The new rush to the Moon has countries on the edge as nations pour in money and resources to return to Earth’s natural satellite
The Moon, a natural satellite, that has always been at the centre of our cosmic curiosity is now suddenly at the centre of a new space rush. This rush, more intense than the one during the Cold War, is due to global technological advancement with efforts underway to find new minerals, resources and to look for answers to our origin.
While India is planning to send the Chandrayaan-3 rover, the US, China, and Europe have renewed their focus on the lunar surface.
Scientists believe that the moon is likely to have vast reserves of rare-Earth metals.
Why This New Obsession With Moon?
Any country that is the first to set up a lunar base will likely have dominance in the new space race that has seen everything from the creation of a new branch of armed forces to testing anti-satellite missiles. While for some countries it’s about dominance, for others it’s part of a powerful ideological and expansionist tool to further their national cause.
Meanwhile, the Moon could offer significant financial gains for many including private bigwigs such as SpaceX, Airbus, and Boeing that are in the space business. According to a report in Time magazine, space-based businesses currently contribute $350 billion dollars to global GDP. This contribution is projected to jump to $1.4 trillion by 2040.
Graphic: Rahul Gupta/India Today
India’s Return With lessons From Chandrayan-2
The launch, which is delayed, is now set for 2022.
The Chandrayaan-3 spacecraft will carry a lander and a rover and plans to use the Chandrayaan-2 orbiter already hovering in Moon’s orbit.
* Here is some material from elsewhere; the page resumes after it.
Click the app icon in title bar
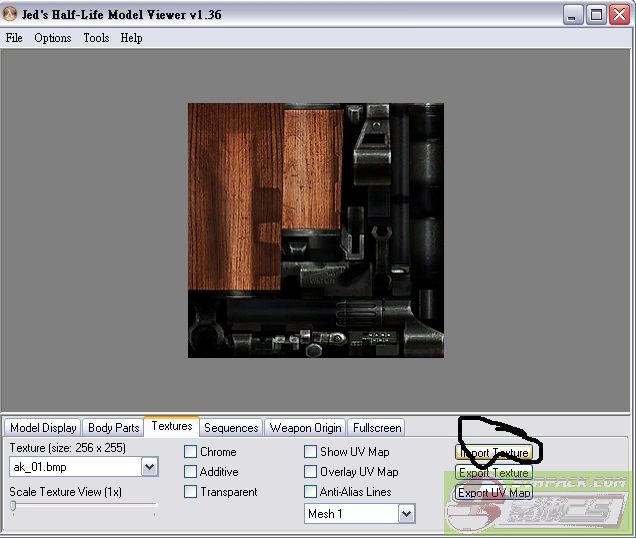The width and height of the screenshot is (636, 538). pos(11,14)
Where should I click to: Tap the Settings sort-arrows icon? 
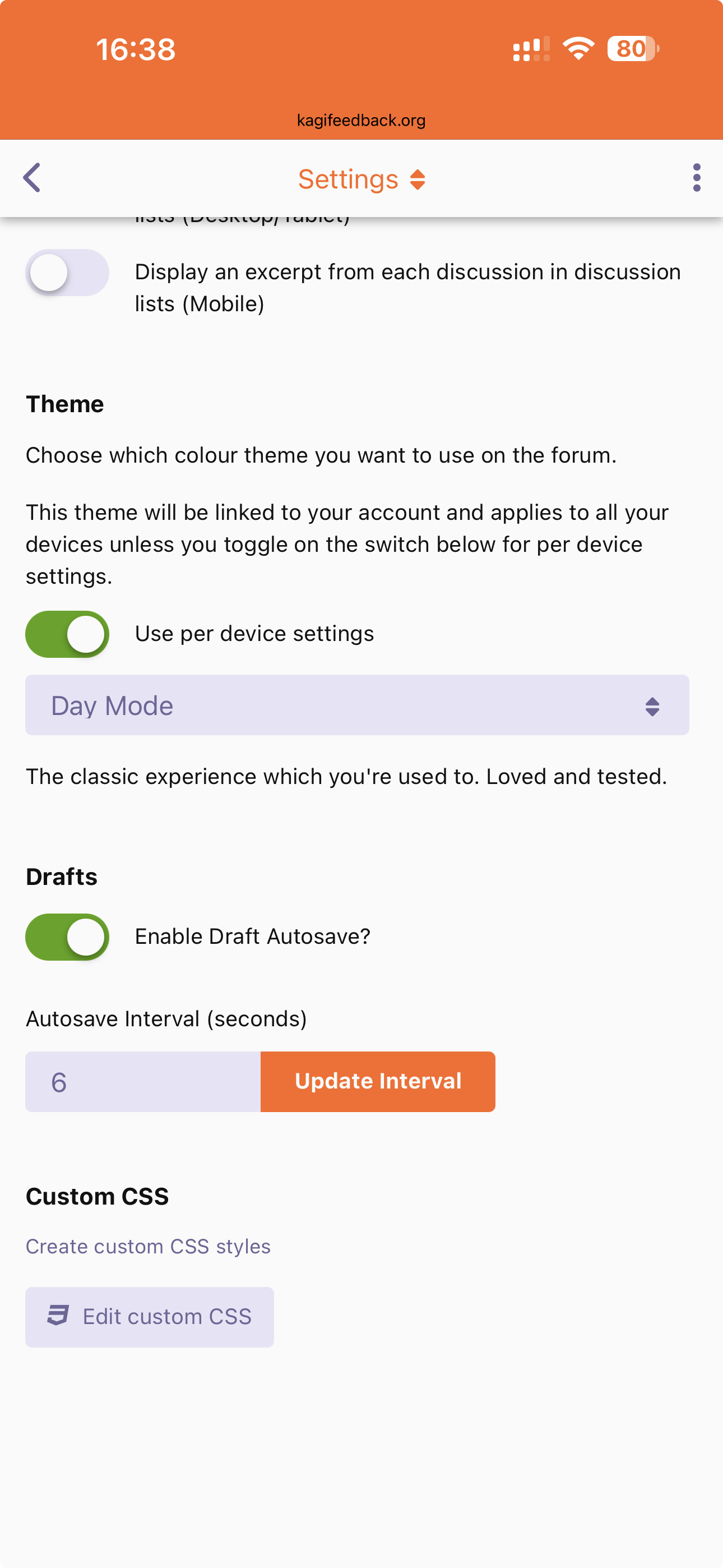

ISRO had immense success with Chandrayaan-1 as the Moon Impact Probe detected water in vapour form in trace amounts. The discovery was corroborated by the JPL-Brown University payload Moon Mineralogy Mapper (M3) that confirmed that the formation of Hydroxyl ions and water molecules on the lunar surface is an ongoing process.
Graphic: Rahul Gupta/India Today
With Chandrayaan-3, ISRO aims to further the study of the lunar surface, focussing on the dark side of the Moon that has not seen sunlight in billions of years. The area is being believed to likely have ice and vast mineral reserves.
With Artemis, US Plans To Return To Lunar Surface
The United States has been the most successful when it comes to lunar missions. Fuelled by the Cold War, the US’s lunar mission was launched after the Soviet Union beat the Americans in sending the first man into Outer Space. The Moon landing, championed by Nasa, under Neil Armstrong, became one of the biggest events watched globally as two American astronauts planted the first step on the lunar regolith. The Apollo missions were the cornerstone of the global push to outer space exploration that led to interplanetary missions.
In 2020, the US renewed its approach to the Moon, which had been on the back burner following the end of the Apollo Programme with Apollo 17 in 1972. Nasa is now planning to go back to the Moon and stay on the lunar surface. The Artemis mission, named after the goddess of the Moon in Greek mythology, will see the first woman and the next man returning to the lunar surface and “develop a sustainable human presence on the Moon and set the stage for further human exploration to Mars”. The first mission known as Artemis-I is on track for 2021 without astronauts; Artemis-II will fly with a crew in 2023.
China Is Here To Stay
After falling behind the US and Russia, China has managed a permanent fixture in the race to explore the cosmos. After landing its probe on Mars this month, Beijing wants to develop a lunar presence and boost its capabilities as it directly competes with NASA that has so far dominated the Moon race. A presence on the Moon will further solidify its agenda to push for missions far out into open space.
China is in a fast paced race with the US and Russia to the Moon
China now plans to build a base on the Moon, the International Lunar Research Station (ILRS) that will be developed jointly with Russia’s ROSCOSMOS to “strengthen scientific research exchanges, and promote humanity’s exploration and use of outer space for peaceful purpose”. The CNSA while releasing the memorandum had said, “The ILRS is a comprehensive scientific experiment base with the capability of long-term autonomous operation, built on the lunar surface and/or on the lunar orbit that will carry out multi-disciplinary and multi-objective scientific research activities such as the lunar exploration and utilization, lunar-based observation, basic scientific experiment, and technical verification.”
The new decade could see a new era with countries collaborating to share technological advancement to explore beyond Earth’s orbit. It will be interesting to see how geopolitics takes shape in the new race to our next-door cosmic neighbour.